» The task
Only the lines from the one containing "Beauty Trends (18, 51)" through the last line of the listing are to be given again, exactly as they appear.

» Data in this exercise
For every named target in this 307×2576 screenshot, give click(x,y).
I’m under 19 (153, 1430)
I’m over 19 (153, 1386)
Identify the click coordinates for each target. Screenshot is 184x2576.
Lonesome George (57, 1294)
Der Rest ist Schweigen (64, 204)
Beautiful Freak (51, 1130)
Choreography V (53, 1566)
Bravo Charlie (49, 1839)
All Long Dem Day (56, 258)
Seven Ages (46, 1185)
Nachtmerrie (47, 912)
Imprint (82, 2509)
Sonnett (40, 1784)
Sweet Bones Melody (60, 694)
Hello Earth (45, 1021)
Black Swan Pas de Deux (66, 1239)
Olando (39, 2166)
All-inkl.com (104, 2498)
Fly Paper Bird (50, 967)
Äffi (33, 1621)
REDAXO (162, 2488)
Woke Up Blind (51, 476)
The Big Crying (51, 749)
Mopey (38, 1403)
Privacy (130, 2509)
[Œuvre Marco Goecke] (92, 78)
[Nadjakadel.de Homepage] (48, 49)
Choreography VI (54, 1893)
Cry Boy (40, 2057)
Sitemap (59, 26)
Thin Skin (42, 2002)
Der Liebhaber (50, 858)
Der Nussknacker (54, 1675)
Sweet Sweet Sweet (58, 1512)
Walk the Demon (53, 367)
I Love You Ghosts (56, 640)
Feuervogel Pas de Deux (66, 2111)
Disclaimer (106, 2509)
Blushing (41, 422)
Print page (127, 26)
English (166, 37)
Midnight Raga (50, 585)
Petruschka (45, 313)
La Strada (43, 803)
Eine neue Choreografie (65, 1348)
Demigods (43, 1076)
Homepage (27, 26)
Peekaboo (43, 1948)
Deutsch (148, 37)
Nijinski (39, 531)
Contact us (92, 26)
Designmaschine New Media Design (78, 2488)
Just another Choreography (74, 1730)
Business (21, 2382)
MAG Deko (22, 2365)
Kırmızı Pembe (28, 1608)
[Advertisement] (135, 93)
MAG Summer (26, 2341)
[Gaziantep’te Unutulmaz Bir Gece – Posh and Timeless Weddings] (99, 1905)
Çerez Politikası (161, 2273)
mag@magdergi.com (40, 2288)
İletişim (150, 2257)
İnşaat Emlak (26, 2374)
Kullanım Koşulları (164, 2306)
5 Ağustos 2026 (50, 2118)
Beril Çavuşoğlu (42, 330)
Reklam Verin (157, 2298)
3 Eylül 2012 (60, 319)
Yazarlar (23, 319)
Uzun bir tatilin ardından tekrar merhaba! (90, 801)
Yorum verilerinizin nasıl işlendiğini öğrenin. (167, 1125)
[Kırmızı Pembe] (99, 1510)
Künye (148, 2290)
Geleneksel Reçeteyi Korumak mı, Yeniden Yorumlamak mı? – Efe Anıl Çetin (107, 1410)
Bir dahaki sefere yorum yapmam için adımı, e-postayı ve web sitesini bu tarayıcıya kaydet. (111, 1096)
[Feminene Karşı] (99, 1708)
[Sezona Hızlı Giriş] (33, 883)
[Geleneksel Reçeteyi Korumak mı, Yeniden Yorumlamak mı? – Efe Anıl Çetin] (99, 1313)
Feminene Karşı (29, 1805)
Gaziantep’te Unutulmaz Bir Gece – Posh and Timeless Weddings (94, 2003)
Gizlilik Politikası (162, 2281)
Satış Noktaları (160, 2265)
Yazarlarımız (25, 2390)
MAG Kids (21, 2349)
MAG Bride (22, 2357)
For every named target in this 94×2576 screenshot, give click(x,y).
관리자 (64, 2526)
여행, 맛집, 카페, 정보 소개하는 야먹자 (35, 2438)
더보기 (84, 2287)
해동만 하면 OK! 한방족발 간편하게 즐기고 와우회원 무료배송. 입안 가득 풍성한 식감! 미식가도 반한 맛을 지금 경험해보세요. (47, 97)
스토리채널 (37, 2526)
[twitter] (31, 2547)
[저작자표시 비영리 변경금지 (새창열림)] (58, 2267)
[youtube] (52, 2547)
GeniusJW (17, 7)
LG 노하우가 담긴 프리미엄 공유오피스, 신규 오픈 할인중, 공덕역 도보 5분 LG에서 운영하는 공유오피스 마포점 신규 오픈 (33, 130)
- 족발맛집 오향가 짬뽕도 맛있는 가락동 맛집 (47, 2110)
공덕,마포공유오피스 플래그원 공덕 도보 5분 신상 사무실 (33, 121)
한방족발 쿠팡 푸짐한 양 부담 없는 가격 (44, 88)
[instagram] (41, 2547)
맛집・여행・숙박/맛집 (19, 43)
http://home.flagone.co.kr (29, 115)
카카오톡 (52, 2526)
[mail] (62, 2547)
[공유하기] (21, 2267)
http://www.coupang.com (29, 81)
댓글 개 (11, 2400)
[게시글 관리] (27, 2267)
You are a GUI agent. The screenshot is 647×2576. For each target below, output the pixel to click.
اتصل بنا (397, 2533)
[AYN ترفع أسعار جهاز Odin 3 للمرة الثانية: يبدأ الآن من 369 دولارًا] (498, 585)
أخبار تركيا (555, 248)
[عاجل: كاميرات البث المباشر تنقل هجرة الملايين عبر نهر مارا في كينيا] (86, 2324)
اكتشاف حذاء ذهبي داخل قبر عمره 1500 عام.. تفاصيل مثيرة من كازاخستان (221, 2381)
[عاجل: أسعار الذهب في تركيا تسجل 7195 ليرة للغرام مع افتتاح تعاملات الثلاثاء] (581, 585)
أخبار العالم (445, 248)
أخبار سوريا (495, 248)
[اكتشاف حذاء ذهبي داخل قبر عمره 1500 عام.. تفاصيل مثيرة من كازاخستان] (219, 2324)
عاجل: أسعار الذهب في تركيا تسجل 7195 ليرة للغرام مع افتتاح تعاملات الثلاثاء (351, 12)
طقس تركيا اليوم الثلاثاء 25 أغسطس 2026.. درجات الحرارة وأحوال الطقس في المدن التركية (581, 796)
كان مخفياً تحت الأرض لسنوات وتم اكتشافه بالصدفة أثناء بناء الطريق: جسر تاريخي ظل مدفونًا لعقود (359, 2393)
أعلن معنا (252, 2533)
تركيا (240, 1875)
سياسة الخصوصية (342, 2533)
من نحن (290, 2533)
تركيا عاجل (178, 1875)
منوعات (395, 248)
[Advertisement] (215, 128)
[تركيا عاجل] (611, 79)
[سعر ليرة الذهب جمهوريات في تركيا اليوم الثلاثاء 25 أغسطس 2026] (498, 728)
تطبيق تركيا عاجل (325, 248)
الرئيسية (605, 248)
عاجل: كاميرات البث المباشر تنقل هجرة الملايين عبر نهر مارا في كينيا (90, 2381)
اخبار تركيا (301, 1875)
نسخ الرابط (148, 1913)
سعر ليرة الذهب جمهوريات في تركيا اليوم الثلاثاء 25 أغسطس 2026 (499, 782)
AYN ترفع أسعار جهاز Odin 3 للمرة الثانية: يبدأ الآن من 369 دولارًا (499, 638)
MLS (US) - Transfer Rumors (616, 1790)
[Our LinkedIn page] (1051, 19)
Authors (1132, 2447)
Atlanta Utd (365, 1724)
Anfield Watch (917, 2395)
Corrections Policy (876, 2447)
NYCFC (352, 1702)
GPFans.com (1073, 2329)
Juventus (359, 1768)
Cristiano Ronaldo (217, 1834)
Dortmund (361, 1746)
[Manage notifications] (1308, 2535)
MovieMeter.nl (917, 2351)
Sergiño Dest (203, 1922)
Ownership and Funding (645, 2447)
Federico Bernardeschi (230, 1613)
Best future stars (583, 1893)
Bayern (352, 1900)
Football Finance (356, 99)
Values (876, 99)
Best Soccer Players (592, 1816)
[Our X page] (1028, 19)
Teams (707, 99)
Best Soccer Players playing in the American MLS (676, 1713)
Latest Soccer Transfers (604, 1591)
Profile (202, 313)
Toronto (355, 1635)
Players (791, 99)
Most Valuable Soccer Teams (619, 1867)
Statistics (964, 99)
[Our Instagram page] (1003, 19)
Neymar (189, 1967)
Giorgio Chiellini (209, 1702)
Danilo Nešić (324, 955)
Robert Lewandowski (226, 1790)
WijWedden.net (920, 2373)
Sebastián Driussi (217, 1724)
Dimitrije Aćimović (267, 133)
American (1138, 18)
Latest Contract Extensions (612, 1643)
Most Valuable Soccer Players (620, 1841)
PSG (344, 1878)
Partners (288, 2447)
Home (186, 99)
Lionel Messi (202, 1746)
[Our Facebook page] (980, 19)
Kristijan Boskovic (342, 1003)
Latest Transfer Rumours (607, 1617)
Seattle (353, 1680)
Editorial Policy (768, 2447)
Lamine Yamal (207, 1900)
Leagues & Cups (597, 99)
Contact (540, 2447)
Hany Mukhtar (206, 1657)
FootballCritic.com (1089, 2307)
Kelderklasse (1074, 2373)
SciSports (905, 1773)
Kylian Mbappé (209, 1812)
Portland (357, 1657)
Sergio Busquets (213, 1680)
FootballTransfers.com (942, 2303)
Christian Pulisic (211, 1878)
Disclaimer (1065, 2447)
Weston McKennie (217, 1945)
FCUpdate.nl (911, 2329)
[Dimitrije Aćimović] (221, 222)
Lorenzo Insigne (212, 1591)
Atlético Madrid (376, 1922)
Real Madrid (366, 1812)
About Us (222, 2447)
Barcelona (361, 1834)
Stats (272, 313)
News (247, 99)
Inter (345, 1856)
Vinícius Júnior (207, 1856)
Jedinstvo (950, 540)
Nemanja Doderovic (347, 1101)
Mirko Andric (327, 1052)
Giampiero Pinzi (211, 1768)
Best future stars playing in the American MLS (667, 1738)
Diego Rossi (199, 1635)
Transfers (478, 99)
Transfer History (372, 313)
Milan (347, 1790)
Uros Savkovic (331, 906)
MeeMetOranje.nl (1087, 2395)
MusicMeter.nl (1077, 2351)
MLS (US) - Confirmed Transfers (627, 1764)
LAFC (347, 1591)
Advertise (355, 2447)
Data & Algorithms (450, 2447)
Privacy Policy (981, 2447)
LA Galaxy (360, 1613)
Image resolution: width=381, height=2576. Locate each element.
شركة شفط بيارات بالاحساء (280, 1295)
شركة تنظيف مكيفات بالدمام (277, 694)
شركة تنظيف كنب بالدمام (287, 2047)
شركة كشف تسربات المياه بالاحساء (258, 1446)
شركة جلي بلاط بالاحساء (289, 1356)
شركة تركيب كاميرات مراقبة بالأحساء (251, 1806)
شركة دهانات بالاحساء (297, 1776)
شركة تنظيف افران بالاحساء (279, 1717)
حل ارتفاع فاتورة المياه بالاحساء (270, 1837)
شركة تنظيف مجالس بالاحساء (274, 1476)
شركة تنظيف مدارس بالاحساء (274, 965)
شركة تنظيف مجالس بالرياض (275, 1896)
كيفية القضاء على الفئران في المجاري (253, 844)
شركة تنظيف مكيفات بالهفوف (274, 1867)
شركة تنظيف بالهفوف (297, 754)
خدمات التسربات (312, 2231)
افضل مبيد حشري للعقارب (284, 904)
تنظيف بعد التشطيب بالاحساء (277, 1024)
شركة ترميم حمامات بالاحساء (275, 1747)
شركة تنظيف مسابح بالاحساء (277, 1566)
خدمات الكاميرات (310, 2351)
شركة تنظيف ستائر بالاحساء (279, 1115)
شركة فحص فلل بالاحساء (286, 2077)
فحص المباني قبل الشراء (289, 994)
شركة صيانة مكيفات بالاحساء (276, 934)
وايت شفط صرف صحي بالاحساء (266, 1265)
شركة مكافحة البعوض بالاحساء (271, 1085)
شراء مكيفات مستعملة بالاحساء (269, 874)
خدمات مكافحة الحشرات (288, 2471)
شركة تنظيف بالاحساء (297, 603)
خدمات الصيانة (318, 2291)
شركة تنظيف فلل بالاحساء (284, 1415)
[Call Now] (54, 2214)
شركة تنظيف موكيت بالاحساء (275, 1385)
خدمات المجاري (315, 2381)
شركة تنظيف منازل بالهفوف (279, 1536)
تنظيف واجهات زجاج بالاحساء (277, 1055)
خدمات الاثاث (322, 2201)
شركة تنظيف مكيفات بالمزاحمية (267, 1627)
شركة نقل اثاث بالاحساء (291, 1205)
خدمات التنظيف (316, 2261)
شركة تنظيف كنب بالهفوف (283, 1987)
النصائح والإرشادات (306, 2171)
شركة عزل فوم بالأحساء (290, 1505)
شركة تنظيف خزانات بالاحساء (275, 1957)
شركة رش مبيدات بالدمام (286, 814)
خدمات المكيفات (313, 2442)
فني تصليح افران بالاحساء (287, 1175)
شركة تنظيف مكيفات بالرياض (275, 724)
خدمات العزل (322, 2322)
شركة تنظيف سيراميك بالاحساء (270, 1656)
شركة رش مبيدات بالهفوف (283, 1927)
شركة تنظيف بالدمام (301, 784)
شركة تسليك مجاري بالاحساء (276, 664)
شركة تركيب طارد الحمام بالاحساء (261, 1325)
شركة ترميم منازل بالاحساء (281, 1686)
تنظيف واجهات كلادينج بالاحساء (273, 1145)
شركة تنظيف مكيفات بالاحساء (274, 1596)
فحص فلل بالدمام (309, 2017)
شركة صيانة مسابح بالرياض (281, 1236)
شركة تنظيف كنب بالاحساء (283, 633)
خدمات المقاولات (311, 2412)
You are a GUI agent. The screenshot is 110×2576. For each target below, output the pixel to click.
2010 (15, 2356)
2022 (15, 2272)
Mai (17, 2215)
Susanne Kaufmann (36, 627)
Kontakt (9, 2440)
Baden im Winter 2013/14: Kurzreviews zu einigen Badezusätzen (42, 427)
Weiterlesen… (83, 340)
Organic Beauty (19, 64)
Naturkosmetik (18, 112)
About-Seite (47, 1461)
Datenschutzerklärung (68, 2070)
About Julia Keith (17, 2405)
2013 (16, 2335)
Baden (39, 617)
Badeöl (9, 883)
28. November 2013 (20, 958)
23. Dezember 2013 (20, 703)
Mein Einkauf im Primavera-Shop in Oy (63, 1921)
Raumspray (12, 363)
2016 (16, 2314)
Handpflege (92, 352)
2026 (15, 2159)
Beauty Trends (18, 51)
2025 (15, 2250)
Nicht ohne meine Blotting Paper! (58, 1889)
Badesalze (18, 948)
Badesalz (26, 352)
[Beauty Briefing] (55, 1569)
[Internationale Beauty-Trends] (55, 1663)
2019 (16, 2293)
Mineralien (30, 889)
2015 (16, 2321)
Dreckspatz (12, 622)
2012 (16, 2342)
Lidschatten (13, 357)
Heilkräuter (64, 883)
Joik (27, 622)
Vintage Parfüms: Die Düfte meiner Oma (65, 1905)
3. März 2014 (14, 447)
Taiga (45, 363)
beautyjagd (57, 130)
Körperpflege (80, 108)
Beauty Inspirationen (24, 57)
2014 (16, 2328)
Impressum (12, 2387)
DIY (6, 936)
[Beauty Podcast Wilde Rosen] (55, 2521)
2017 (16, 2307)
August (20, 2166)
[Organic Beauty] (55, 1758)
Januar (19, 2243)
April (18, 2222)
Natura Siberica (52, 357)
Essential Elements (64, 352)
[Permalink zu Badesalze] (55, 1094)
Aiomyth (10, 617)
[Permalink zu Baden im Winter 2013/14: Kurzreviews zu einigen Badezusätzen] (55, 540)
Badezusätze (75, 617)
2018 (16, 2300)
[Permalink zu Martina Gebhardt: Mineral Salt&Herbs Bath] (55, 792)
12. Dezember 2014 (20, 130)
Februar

» Result below
Beauty Trends (18, 51)
2025 (15, 2250)
Nicht ohne meine Blotting Paper! (58, 1889)
Badesalze (18, 948)
Badesalz (26, 352)
[Beauty Briefing] (55, 1569)
[Internationale Beauty-Trends] (55, 1663)
2019 (16, 2293)
Mineralien (30, 889)
2015 (16, 2321)
Dreckspatz (12, 622)
2012 (16, 2342)
Lidschatten (13, 357)
Heilkräuter (64, 883)
Joik (27, 622)
Vintage Parfüms: Die Düfte meiner Oma (65, 1905)
3. März 2014 (14, 447)
Taiga (45, 363)
beautyjagd (57, 130)
Körperpflege (80, 108)
Beauty Inspirationen (24, 57)
2014 (16, 2328)
Impressum (12, 2387)
DIY (6, 936)
[Beauty Podcast Wilde Rosen] (55, 2521)
2017 (16, 2307)
August (20, 2166)
[Organic Beauty] (55, 1758)
Januar (19, 2243)
April (18, 2222)
Natura Siberica (52, 357)
Essential Elements (64, 352)
[Permalink zu Badesalze] (55, 1094)
Aiomyth (10, 617)
[Permalink zu Baden im Winter 2013/14: Kurzreviews zu einigen Badezusätzen] (55, 540)
Badezusätze (75, 617)
2018 (16, 2300)
[Permalink zu Martina Gebhardt: Mineral Salt&Herbs Bath] (55, 792)
12. Dezember 2014 (20, 130)
Februar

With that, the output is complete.